Guatemala: Summary of Amnesty International's concerns: January 1995 - January 1996

Guatemala: Summary of Amnesty International's concerns: January 1995 - January 1996

Comments:
Amnesty International continues to document a disturbing pattern of human rights violations in Guatemala. Extrajudicial executions, "disappearances", torture, death threats, harassment and intimidation persist. The violations have been directed at many sectors of society including: trade unions and popular organizations, human rights defenders, journalists, students, religious personnel, those attempting to investigate past human rights violations, witnesses, former refugees and displaced people returning to their lands and street children.
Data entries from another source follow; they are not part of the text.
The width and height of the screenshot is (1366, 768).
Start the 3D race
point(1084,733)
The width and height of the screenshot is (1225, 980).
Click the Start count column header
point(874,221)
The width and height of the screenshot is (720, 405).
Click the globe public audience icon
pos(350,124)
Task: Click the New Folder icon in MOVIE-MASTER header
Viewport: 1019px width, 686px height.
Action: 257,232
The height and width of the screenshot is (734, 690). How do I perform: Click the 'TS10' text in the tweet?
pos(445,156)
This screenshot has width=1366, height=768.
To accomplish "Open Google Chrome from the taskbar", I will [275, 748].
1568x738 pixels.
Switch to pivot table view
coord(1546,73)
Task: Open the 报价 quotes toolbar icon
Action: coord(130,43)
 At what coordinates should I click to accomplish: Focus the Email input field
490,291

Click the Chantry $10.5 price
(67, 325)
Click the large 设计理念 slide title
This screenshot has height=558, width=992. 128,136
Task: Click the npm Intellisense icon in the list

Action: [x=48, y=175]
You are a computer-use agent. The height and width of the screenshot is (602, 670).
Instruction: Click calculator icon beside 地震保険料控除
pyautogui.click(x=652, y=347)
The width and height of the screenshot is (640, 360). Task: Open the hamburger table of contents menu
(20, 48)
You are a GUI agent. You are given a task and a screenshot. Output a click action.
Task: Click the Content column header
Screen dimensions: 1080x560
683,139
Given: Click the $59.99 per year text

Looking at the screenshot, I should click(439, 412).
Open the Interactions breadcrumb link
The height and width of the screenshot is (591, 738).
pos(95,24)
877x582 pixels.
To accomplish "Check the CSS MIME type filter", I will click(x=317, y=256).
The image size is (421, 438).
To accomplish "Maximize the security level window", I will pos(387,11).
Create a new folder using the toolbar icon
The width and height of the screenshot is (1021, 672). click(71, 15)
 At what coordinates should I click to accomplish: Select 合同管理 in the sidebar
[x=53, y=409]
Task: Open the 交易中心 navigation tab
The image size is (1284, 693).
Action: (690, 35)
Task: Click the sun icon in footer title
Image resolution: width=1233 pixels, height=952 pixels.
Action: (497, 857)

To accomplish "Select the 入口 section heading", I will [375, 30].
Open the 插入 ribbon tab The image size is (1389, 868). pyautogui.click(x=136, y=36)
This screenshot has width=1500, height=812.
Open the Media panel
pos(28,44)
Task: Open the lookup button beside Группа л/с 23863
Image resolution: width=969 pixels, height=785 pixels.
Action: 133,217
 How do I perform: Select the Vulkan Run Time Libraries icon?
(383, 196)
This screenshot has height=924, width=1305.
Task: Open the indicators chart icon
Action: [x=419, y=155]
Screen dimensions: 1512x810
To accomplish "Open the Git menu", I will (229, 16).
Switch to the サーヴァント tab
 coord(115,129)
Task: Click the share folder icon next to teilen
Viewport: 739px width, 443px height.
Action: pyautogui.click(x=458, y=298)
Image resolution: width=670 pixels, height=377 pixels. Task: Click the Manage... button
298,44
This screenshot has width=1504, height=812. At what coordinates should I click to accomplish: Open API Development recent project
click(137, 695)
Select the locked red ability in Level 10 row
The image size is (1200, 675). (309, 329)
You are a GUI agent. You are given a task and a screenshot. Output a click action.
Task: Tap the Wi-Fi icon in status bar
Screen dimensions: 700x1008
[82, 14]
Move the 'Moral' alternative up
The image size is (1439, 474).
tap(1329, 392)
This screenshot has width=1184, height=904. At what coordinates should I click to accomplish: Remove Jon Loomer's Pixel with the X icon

Of particular concern is the alarming level of threats and attacks that have been reported against human rights defenders during the year. Some have been the subject of verbal or written death threats as a result of their work. Others have been attacked and killled. The perpetrators of these human rights violations are mainly the police and military and army-created civil patrols. The government also encouraged the formation of new civilian "self-defence" squads to be armed and trained by the military. These and other vigilante-style groups were implicated in abuses against perceived opponents of the government, reportedly disguising the attacks as common crimes to avoid official accountability. There has been little progress in clarifying the tens of thousands of past abuses. Those responsible for human rights violations continue to benefit from almost total impunity. To date, none of those responsible for the deaths of thousands of people during the late 1970s and early 1980s at the height of the army's counter-insurgency campaign, have been brought to justice. During 1995, independent forensic groups undertook further exhumations at sites where large-scale extrajudicial executions had been reported during this period. Several hundred remains were uncovered, but Amnesty International knew of no case where official bodies undertook investigations to determine how the victims died nor who was responsible. Instead, family members, witnesses and human rights defenders involved in the exhumations were themselves threatened and harassed.